● **AIM OF THE TASK**
The full set of records must be printed exactly as given.

(Saved data entries)
= Beginning of Section =
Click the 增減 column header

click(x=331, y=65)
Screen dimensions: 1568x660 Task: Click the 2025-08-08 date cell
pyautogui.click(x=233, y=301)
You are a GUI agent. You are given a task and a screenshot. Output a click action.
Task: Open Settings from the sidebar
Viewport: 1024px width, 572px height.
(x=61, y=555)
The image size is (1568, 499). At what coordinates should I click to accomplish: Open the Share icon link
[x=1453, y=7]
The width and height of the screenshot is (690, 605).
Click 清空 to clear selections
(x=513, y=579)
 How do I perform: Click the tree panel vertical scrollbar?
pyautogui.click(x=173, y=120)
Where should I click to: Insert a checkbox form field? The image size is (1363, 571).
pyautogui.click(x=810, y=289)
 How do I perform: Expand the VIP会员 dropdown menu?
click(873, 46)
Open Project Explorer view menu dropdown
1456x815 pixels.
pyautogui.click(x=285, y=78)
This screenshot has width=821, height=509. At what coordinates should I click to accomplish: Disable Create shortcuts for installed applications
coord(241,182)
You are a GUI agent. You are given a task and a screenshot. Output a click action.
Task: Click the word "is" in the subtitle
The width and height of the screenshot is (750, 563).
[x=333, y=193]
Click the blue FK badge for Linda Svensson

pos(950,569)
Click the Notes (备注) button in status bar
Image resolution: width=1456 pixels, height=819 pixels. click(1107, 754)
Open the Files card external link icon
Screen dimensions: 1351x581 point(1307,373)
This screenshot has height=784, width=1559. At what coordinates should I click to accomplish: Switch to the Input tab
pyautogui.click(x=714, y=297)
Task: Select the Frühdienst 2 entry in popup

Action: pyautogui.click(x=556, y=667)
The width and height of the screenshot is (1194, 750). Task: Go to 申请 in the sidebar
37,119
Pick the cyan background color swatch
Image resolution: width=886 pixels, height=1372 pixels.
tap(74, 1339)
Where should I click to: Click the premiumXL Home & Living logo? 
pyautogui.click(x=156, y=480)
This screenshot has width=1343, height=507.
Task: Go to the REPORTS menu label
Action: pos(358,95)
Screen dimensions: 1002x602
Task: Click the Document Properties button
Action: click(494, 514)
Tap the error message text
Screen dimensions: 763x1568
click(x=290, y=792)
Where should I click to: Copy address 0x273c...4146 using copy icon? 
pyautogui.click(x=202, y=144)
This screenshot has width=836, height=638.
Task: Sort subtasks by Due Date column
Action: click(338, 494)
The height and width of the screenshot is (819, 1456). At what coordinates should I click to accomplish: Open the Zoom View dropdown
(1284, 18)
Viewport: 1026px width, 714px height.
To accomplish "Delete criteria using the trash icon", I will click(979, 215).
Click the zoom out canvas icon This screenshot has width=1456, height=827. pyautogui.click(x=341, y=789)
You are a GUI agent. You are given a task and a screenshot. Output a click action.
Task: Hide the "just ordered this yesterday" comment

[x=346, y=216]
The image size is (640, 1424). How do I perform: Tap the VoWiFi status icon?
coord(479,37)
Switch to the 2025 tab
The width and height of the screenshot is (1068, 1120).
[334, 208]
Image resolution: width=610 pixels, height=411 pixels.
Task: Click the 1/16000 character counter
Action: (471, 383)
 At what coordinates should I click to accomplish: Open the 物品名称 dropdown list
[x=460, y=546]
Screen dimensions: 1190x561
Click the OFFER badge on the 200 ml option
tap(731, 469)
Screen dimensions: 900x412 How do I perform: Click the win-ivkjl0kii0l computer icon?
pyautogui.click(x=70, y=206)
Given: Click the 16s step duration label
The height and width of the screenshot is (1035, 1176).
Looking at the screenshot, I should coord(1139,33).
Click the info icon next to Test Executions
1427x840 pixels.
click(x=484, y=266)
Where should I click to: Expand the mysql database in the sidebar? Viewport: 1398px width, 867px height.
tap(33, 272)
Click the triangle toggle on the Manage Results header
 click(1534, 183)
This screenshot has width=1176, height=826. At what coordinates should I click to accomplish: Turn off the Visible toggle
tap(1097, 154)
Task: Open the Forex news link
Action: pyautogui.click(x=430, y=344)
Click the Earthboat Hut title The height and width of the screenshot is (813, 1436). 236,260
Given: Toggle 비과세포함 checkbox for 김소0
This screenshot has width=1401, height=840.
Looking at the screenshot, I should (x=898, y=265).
= End of Section =
● **WRITTEN RESPONSE**
Click the 增減 column header

click(x=331, y=65)
Screen dimensions: 1568x660 Task: Click the 2025-08-08 date cell
pyautogui.click(x=233, y=301)
You are a GUI agent. You are given a task and a screenshot. Output a click action.
Task: Open Settings from the sidebar
Viewport: 1024px width, 572px height.
(x=61, y=555)
The image size is (1568, 499). At what coordinates should I click to accomplish: Open the Share icon link
[x=1453, y=7]
The width and height of the screenshot is (690, 605).
Click 清空 to clear selections
(x=513, y=579)
 How do I perform: Click the tree panel vertical scrollbar?
pyautogui.click(x=173, y=120)
Where should I click to: Insert a checkbox form field? The image size is (1363, 571).
pyautogui.click(x=810, y=289)
 How do I perform: Expand the VIP会员 dropdown menu?
click(873, 46)
Open Project Explorer view menu dropdown
1456x815 pixels.
pyautogui.click(x=285, y=78)
This screenshot has width=821, height=509. At what coordinates should I click to accomplish: Disable Create shortcuts for installed applications
coord(241,182)
You are a GUI agent. You are given a task and a screenshot. Output a click action.
Task: Click the word "is" in the subtitle
The width and height of the screenshot is (750, 563).
[x=333, y=193]
Click the blue FK badge for Linda Svensson

pos(950,569)
Click the Notes (备注) button in status bar
Image resolution: width=1456 pixels, height=819 pixels. click(1107, 754)
Open the Files card external link icon
Screen dimensions: 1351x581 point(1307,373)
This screenshot has height=784, width=1559. At what coordinates should I click to accomplish: Switch to the Input tab
pyautogui.click(x=714, y=297)
Task: Select the Frühdienst 2 entry in popup

Action: pyautogui.click(x=556, y=667)
The width and height of the screenshot is (1194, 750). Task: Go to 申请 in the sidebar
37,119
Pick the cyan background color swatch
Image resolution: width=886 pixels, height=1372 pixels.
tap(74, 1339)
Where should I click to: Click the premiumXL Home & Living logo? 
pyautogui.click(x=156, y=480)
This screenshot has width=1343, height=507.
Task: Go to the REPORTS menu label
Action: pos(358,95)
Screen dimensions: 1002x602
Task: Click the Document Properties button
Action: click(494, 514)
Tap the error message text
Screen dimensions: 763x1568
click(x=290, y=792)
Where should I click to: Copy address 0x273c...4146 using copy icon? 
pyautogui.click(x=202, y=144)
This screenshot has width=836, height=638.
Task: Sort subtasks by Due Date column
Action: click(338, 494)
The height and width of the screenshot is (819, 1456). At what coordinates should I click to accomplish: Open the Zoom View dropdown
(1284, 18)
Viewport: 1026px width, 714px height.
To accomplish "Delete criteria using the trash icon", I will click(979, 215).
Click the zoom out canvas icon This screenshot has width=1456, height=827. pyautogui.click(x=341, y=789)
You are a GUI agent. You are given a task and a screenshot. Output a click action.
Task: Hide the "just ordered this yesterday" comment

[x=346, y=216]
The image size is (640, 1424). How do I perform: Tap the VoWiFi status icon?
coord(479,37)
Switch to the 2025 tab
The width and height of the screenshot is (1068, 1120).
[334, 208]
Image resolution: width=610 pixels, height=411 pixels.
Task: Click the 1/16000 character counter
Action: (471, 383)
 At what coordinates should I click to accomplish: Open the 物品名称 dropdown list
[x=460, y=546]
Screen dimensions: 1190x561
Click the OFFER badge on the 200 ml option
tap(731, 469)
Screen dimensions: 900x412 How do I perform: Click the win-ivkjl0kii0l computer icon?
pyautogui.click(x=70, y=206)
Given: Click the 16s step duration label
The height and width of the screenshot is (1035, 1176).
Looking at the screenshot, I should coord(1139,33).
Click the info icon next to Test Executions
1427x840 pixels.
click(x=484, y=266)
Where should I click to: Expand the mysql database in the sidebar? Viewport: 1398px width, 867px height.
tap(33, 272)
Click the triangle toggle on the Manage Results header
 click(1534, 183)
This screenshot has width=1176, height=826. At what coordinates should I click to accomplish: Turn off the Visible toggle
tap(1097, 154)
Task: Open the Forex news link
Action: pyautogui.click(x=430, y=344)
Click the Earthboat Hut title The height and width of the screenshot is (813, 1436). 236,260
Given: Toggle 비과세포함 checkbox for 김소0
This screenshot has width=1401, height=840.
Looking at the screenshot, I should (x=898, y=265).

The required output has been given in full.